§ **EXERCISE OBJECTIVE**: Reproduce the material from its first line through the line containing "Action: click(10, 647)", keeping every line exactly as it stands and leaving out the pictures.

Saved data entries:
((

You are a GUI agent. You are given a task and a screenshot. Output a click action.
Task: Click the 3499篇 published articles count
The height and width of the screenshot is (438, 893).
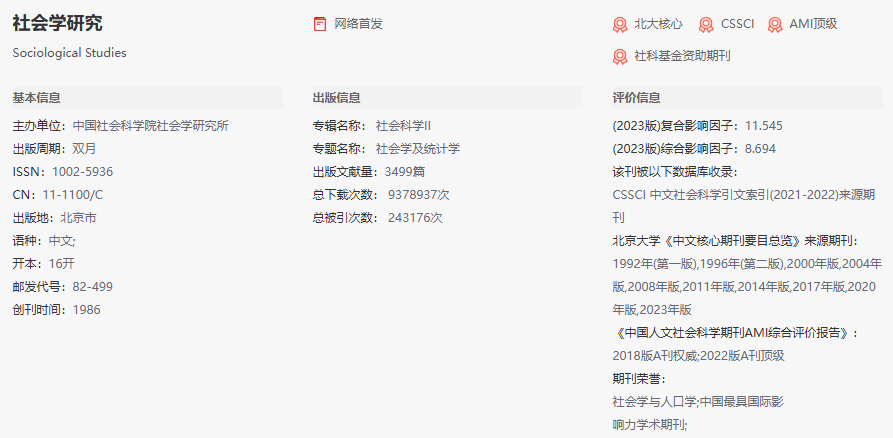point(405,172)
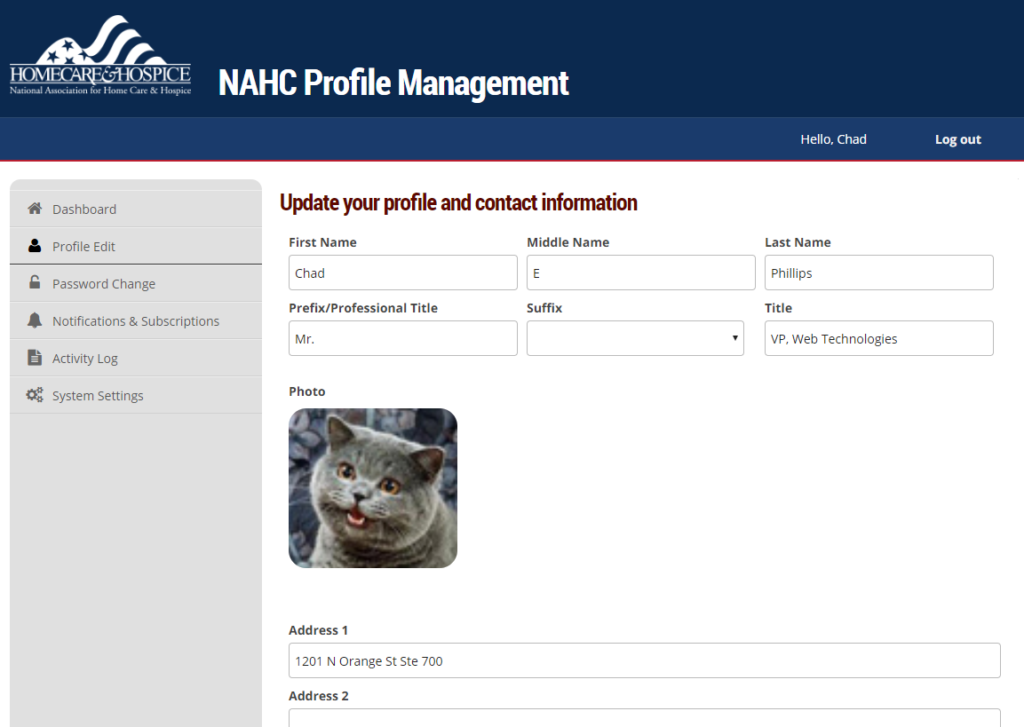Focus the First Name field

click(403, 273)
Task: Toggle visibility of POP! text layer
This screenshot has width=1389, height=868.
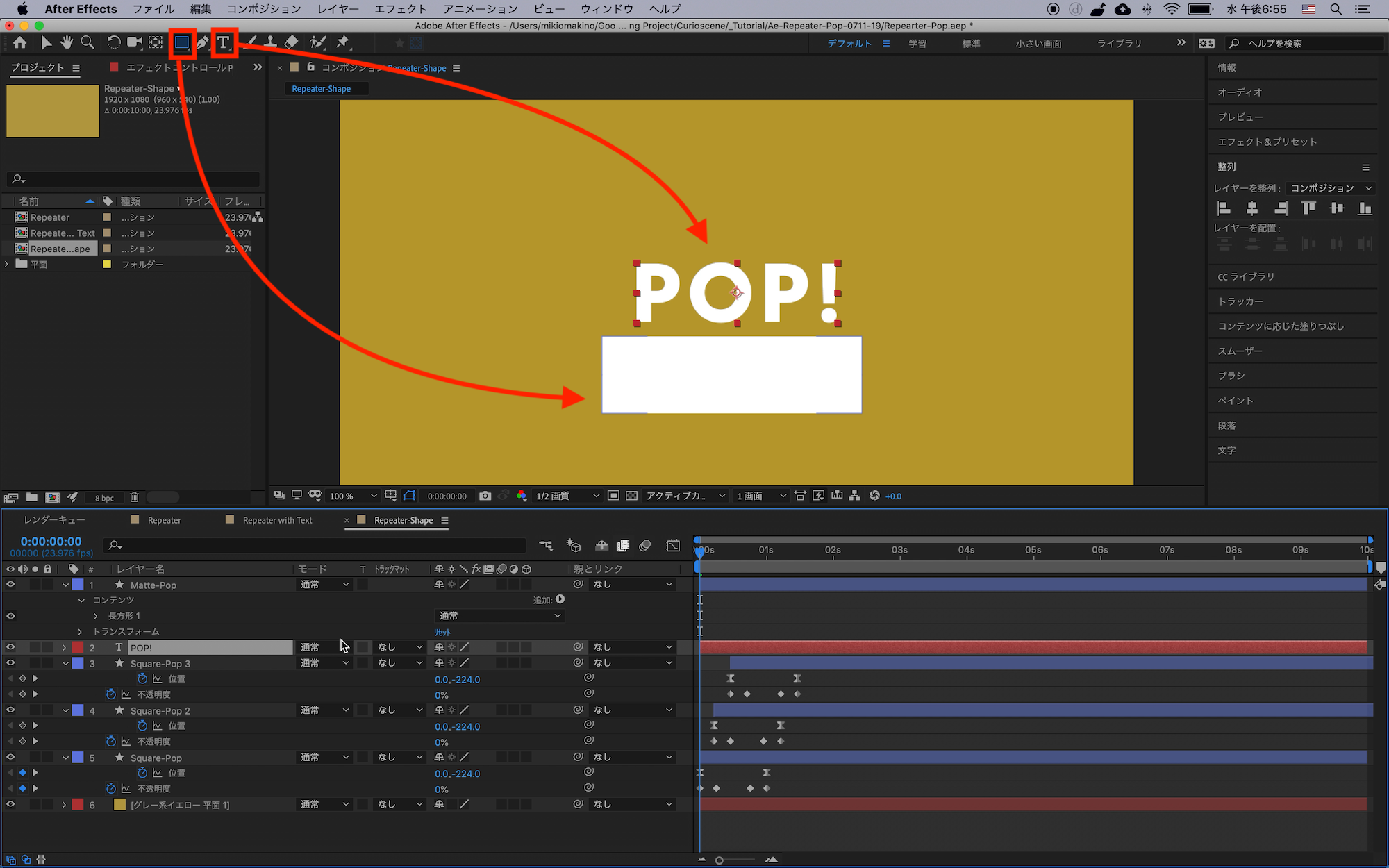Action: click(10, 647)
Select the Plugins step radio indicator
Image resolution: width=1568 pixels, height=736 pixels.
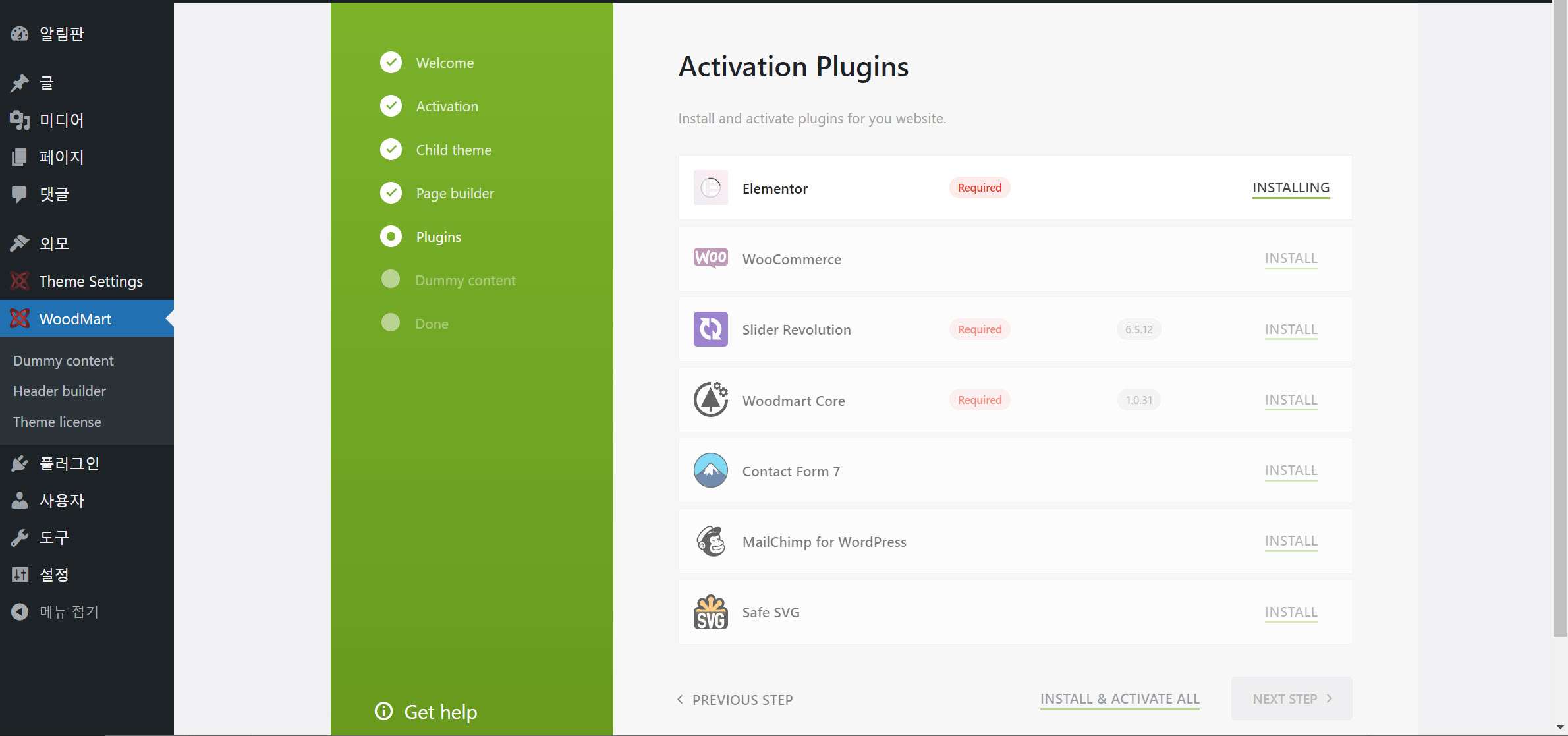tap(391, 237)
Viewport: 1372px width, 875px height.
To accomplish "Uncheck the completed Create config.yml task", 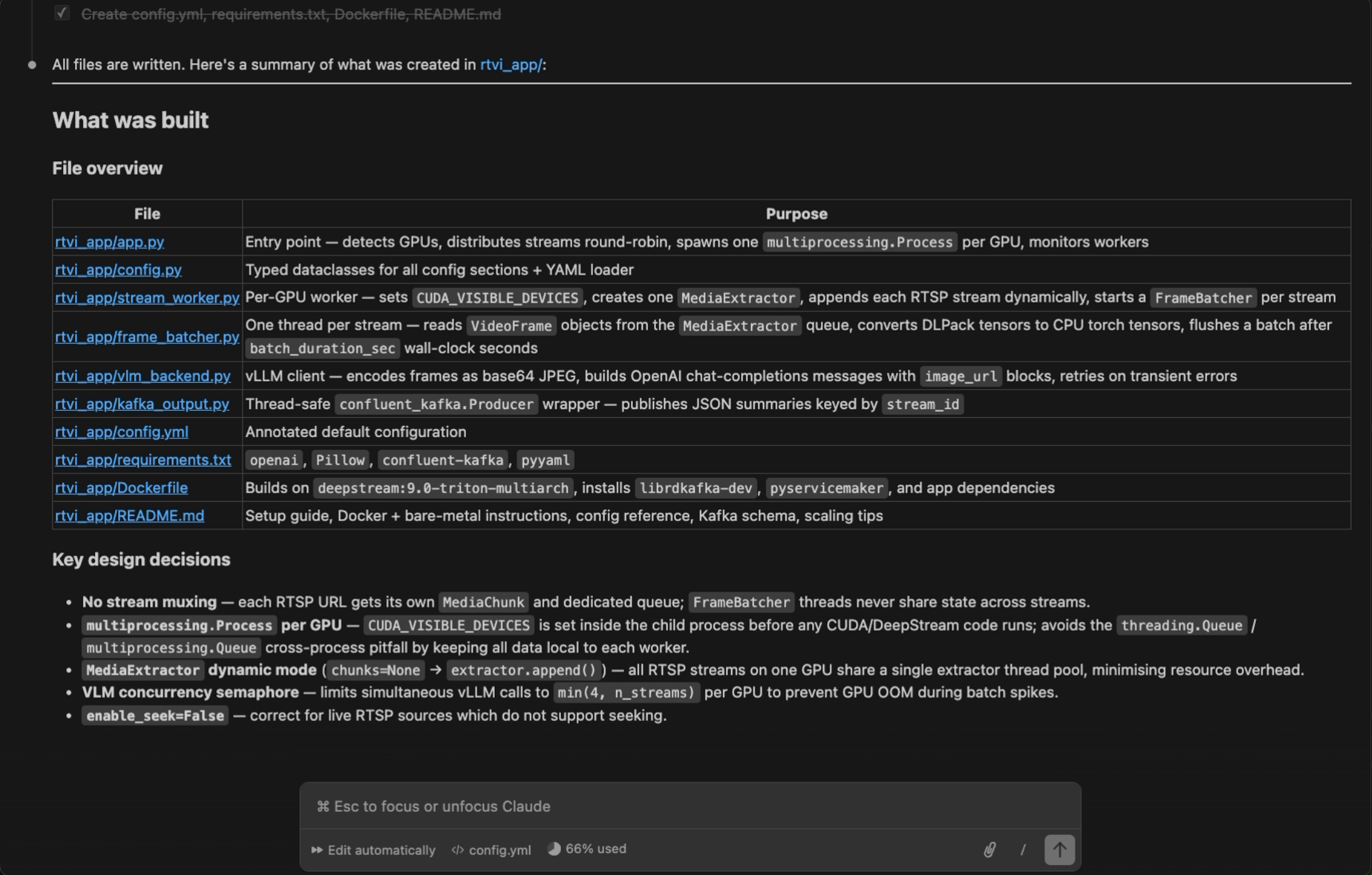I will [x=61, y=12].
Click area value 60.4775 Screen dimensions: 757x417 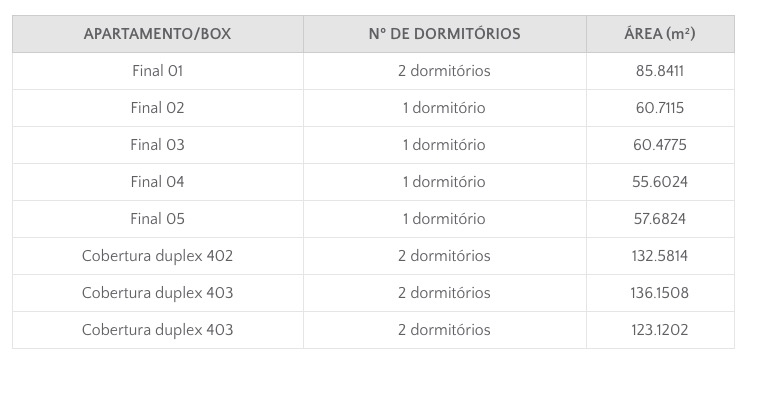(659, 145)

))

§ **WRITTEN SOLUTION**:
You are a GUI agent. You are given a task and a screenshot. Output a click action.
Task: Click the 3499篇 published articles count
The height and width of the screenshot is (438, 893).
point(405,172)
Focus the First Name field

click(403, 273)
Task: Toggle visibility of POP! text layer
This screenshot has width=1389, height=868.
Action: click(10, 647)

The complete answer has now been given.